Ontem quando deitei para dormir, fiquei pensando no senhor. Lembrando sua alegria e forma de comunicação. Um homem astuto que lidava muito bem com as palavras. Palavras que me faziam sorrir, gargalhar, pelo simples fato de não conhecê-las. Eu o julgava ignorante, por pensar que as suas palavras eram erradas ou até mesmo inventadas. Mesmo assim, prestava muito atenção ao que dizia, só pra depois sair repetindo e zombando do seu modo firminês de falar.
Ainda lembro quando eu acordava pela manhã, pedia-lhe benção, ao que o senhor respondia: "Deus te abençoe minha fia". Lembro como o senhor acordava cedinho, mesmo aposentado, lá pelas 6h00 já estava de pé, coando o seu barulhento café.
Eu ouvia cada detalhe, e lembro como se fosse hoje. Primeiro o senhor levantava, lavava o rosto, ia ao quartinho, fazia suas necessidades e higiene matinais. Depois colocava o bule com água para esquentar no fogo. Ouvia atentamente as batidas da colher, colocando açúcar e adoçando a água, e o barulho do sopro esfriando a colherada de café sendo experimentada. Depois aquele cheirinho de café incendiava a casa.
O senhor ia para a calçada e dava "Bom Dia" a todos os compadres e comadres que passavam pela rua. Era nesse momento que eu ouvia o "passou..." bem baixinho. Cheguei a pensar durante toda a minha infância que o senhor estava contando cada um que passava, e na medida em que iam passando o senhor resmungava que aquele compadre já havia passado, numa espécie de conferência.
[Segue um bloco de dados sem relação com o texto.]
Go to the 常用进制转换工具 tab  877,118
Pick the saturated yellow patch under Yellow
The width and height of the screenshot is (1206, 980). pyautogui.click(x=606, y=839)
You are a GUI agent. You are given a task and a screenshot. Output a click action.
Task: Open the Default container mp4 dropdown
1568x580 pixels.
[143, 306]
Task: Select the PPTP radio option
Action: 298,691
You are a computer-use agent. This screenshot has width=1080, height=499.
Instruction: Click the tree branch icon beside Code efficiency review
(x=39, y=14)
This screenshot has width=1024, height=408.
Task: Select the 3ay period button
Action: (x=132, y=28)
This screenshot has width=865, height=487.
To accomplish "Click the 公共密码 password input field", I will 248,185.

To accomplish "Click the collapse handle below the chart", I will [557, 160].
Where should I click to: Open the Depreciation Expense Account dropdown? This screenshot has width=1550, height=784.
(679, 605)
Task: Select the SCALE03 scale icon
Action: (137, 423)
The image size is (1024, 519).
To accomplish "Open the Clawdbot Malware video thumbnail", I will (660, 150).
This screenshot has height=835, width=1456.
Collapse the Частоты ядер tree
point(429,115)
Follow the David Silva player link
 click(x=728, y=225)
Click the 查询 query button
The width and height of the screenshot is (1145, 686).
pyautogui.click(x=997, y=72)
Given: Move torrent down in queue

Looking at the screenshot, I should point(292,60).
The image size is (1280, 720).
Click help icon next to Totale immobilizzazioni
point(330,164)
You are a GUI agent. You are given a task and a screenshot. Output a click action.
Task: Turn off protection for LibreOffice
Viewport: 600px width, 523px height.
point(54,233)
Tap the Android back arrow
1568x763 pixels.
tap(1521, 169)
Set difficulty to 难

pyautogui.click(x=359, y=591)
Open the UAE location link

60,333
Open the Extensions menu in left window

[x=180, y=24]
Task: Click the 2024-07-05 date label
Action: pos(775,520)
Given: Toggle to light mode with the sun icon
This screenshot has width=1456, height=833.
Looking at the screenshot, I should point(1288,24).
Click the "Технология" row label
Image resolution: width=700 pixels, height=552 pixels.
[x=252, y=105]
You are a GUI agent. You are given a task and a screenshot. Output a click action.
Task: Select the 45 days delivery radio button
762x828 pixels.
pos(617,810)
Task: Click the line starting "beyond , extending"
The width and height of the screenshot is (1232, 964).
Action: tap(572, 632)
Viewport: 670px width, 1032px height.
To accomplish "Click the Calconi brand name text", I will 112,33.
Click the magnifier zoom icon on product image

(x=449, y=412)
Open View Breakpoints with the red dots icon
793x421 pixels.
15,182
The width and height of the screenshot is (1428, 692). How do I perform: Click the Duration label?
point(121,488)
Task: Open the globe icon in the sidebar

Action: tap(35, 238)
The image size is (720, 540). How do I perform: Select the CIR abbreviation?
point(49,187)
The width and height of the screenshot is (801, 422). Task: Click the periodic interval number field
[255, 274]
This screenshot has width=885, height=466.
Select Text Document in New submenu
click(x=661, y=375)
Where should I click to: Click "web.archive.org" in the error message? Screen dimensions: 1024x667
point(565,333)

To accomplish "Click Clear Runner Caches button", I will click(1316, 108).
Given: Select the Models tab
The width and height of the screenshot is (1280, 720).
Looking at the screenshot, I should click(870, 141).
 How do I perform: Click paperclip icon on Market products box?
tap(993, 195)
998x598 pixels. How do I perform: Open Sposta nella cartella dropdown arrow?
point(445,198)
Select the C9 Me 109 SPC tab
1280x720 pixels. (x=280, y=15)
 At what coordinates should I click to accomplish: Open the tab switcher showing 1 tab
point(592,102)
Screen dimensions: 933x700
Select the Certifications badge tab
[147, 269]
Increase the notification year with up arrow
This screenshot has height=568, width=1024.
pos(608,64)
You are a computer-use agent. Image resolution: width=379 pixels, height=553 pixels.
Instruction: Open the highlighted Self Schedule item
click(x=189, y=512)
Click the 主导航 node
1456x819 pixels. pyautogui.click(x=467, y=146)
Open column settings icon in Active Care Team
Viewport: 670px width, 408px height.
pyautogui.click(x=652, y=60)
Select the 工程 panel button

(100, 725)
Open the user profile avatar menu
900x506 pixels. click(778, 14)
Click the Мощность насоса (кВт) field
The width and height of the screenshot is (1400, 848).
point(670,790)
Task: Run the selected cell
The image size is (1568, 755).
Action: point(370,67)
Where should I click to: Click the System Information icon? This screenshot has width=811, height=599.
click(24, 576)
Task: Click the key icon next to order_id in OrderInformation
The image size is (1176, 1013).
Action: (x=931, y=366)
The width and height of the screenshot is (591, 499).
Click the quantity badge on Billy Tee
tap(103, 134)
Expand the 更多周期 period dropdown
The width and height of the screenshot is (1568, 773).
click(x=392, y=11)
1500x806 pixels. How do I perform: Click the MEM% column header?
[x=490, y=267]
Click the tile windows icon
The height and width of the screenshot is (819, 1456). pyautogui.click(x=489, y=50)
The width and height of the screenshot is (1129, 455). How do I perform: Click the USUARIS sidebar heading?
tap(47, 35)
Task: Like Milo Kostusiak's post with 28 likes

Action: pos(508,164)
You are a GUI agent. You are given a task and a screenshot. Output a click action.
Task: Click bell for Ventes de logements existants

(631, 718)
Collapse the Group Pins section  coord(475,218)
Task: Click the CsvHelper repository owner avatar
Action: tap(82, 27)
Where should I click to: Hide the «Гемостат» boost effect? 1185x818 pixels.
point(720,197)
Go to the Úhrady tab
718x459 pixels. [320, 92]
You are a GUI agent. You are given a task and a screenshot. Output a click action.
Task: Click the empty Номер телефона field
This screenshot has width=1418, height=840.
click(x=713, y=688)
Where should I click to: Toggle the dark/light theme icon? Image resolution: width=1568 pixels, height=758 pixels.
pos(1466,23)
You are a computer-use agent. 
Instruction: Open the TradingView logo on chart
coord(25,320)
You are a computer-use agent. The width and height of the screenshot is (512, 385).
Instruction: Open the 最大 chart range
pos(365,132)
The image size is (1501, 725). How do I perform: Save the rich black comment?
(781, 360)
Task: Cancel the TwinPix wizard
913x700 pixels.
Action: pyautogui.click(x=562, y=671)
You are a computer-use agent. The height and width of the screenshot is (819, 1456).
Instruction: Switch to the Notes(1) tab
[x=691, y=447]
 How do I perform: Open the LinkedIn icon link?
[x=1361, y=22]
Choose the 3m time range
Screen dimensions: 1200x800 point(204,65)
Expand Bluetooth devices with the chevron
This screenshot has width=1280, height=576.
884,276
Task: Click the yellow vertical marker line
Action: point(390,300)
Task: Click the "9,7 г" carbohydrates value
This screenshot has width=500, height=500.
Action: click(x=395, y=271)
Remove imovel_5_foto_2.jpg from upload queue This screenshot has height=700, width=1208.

Só pouco tempo atrás que me dei conta de que aquele passou podia representar uma pergunta: “Como passou?”.
Tinha dia que eu me demorava a levantar da cama só pra ouvir o senhor gritar lá do quintal: “Jaquélinooo, levanta!!! Vem passar manteiga no bico das galinha”. Gostava daquilo, mas nunca soube o significado. Também gostava de ouvir as histórias que contava sobre Romãozinho, um menino negrinho malcriado, que muito lembra o saci. O senhor dizia que quando trabalhava “lá fora” topava muito com ele pelas estradas. Apesar de ter medo do Romãozinho, gostava de ouvir as histórias, prometia sempre a mim, que jamais seria malcriada com minha mãe como o Romãozinho fora com a dele. E quando eu pensava em fazer qualquer má criação, o senhor me chamava pra ver a menina que tinha feito má criação com a mãe e me mostrava o espelho.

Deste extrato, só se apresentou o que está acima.